Ce que l'on sait du Shahed-136, ce drone kamikaze iranien que la Russie déploie en Ukraine

Pour économiser ses couteux missiles, la Russie utilise des Shahed-136, des drones low cost équipé d'un moteur chinois - Ministère iranien de la Défense
Le conflit en Ukraine est comme un laboratoire d'armement international. Alors que Kiev a à sa disposition des armes européennes, américaines ou turques, la Russie est loin de se contenter de systèmes produits au sein de la fédération. Pour preuve, les drones dont l'utilisation est de plus en plus massive sont fournis par l'Iran, l'un des rares pays à soutenir militairement Vladimir Poutine. Selon un rapport de la CIA publié en juillet, Moscou en aurait acheté plusieurs centaines.

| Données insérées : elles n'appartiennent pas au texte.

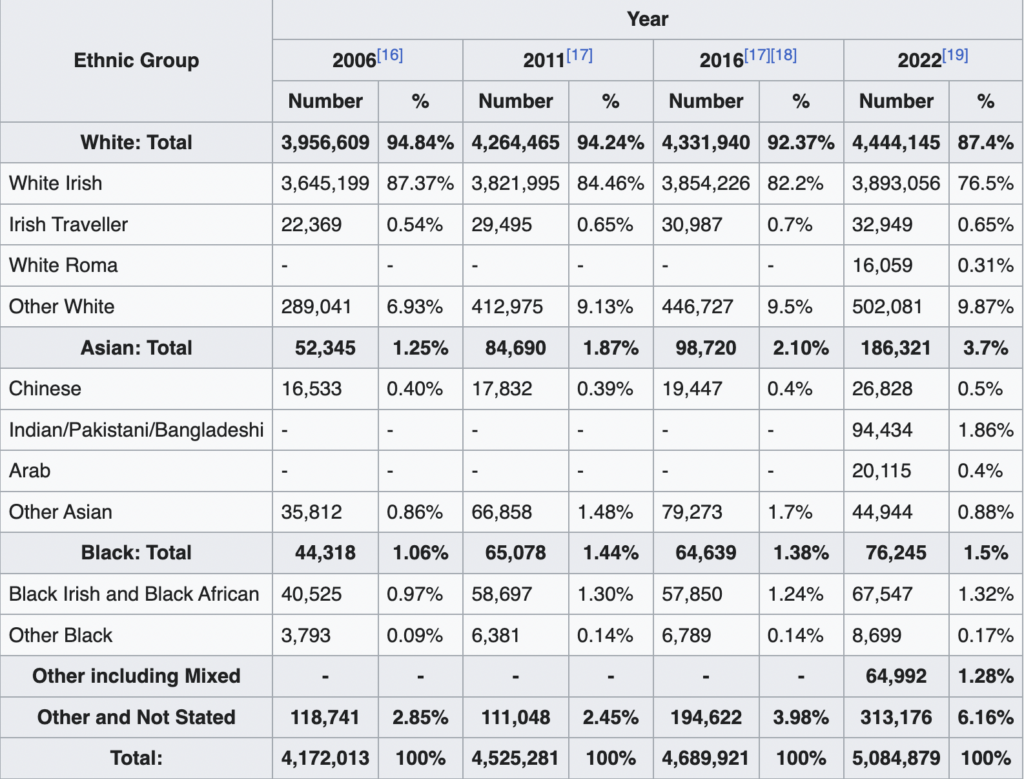1024x779 pixels.
Task: Click the 4,172,013 total for 2006
Action: (325, 758)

Téhéran fournit différents tupes d'UAV (Unmanned Aerial Vehicles, en français, véhicule aérien sans pilote), des drones de combat (Mohajer-6 et Shahed 129), mais surtout des Shahed-136, des kamikazes aériens produits par l'Iranian Aircraft Industrial Company (HESA). Ceux utilisés par la Russie sont marqués de l'inscription "Geran-2", l'appellation russe du Shahed 136. L'Iran l'a utilisé en 2021 via des groupes houthis au Yémen et en 2022 pour détuire le quartier général du mouvement séparatiste kurde.
Des débris identifiés
La Russie utilise depuis peu des Shahed-136, mais aussi des Shahed-131, la précédente génération, plus petite, plus légère et qui emporte des charges moins puissantes. Ces drones kamikazes ont servi en septembre à détruire un bâtiment administratif à Odessa qui abritait le quartier général du commandement ukrainien Sud. Le 5 octobre, ils ont une nouvelle fois été utilisés pour des frappes sur Bila Tserkva, une ville située dans l'Oblast de Kiev à moins de 100 kilomètres de la capitale ukrainienne. Durant cette nuit, 6 "Geran-2" ont été tirés ne faisant qu'un blessé. Des débris ont permis d'identifier ces bombes volantes.

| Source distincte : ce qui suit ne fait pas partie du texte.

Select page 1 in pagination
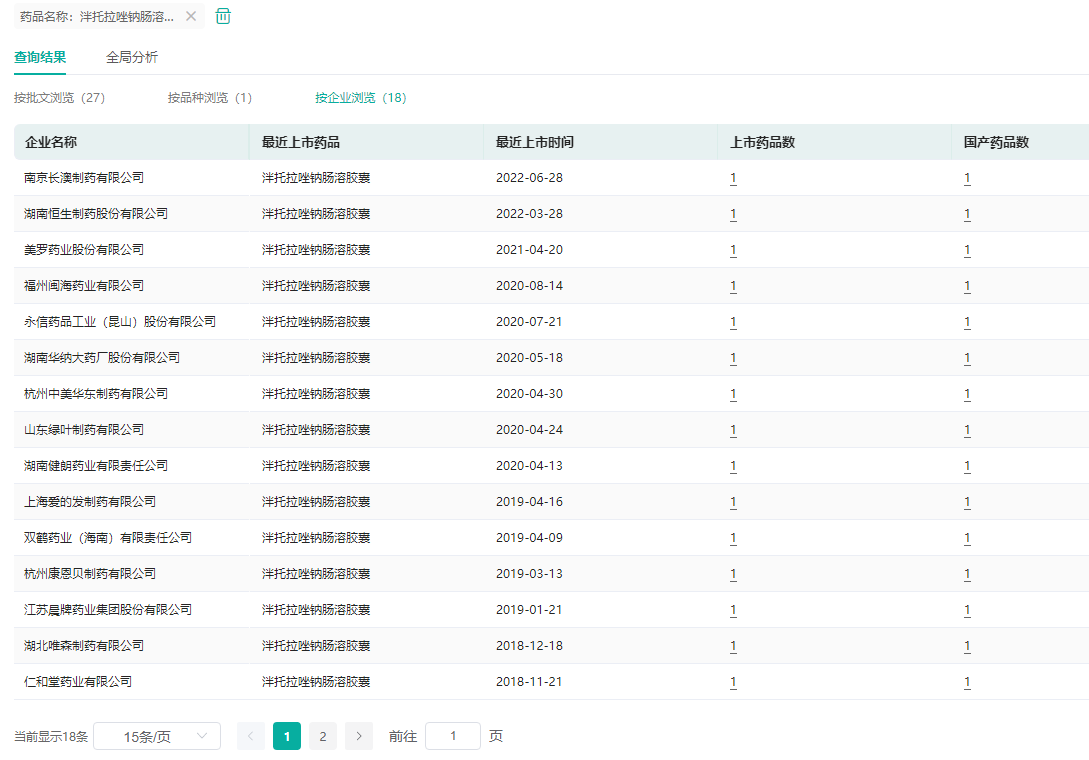The width and height of the screenshot is (1089, 760). pyautogui.click(x=287, y=736)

Il ne s'agit pas d'un petit drone grand public modifié à des fins militaires. Ce modèle mesure 3,5 mètres de long pour 2,5 mètres de large. Il n'est pas piloté à distance pour par exemple abattre une cible en mouvement, mais en programmant les coordonnées GPS d'un objectif fixe. Il peut parcourir 200 kilomètres à faible vitesse et faible altitude pour l'atteindre. Ils sont lancés depuis des camions équipés de rack de 5 drones.
Un moteur de Coccinelle
Ces drones sont facilement reconnaissables à leur forme triangulaire avec des stabilisateurs aux extrémités et au bruit de leur moteur qui s'entend de loin et permet aux Ukrainiens d'en abattre comme en septembre dernier. Ces derniers les surnomment "les cyclomoteurs du ciel", car leur bruit ne souffre aucune discrétion.
Comme le montrent ces débris, le Shahed-136 utiliserait un moteur chinois MD550. Ce moteur thermique est en fait la version chinoise du moteur allemand Limbach L550E, moteur inspiré du bloc Volkswagen qui équipait les "Coccinelle". On le trouve pour 17,7 dollars sur le site MadeInChina.

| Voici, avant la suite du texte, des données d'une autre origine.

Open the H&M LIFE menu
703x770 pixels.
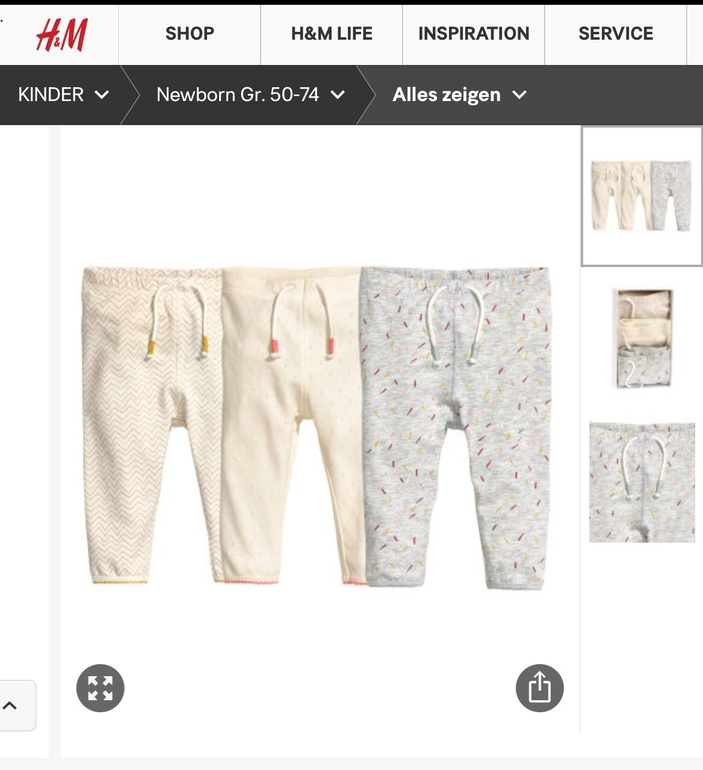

Mais leur faible prix, environ 20.000 dollars, permet à la Russie de les envoyer en nombre et surtout d'économiser ses missiles de croisière à près de 2 millions de dollars l'unité. Mais ces drones low cost sont efficaces si, comme l'indique à l'AFP Jean-Christophe Noël, chercheur à l'Ifri, "l’adversaire ne dispose pas de moyens pour s’en protéger ou riposter".
La parade est en cours. Fin septembre, Washington a annoncé l'envoi de systèmes anti-drones Titan. Ils permettront, selon BlueHalo, son fabricant, de brouiller en seulement minutes les fréquences des Shahed.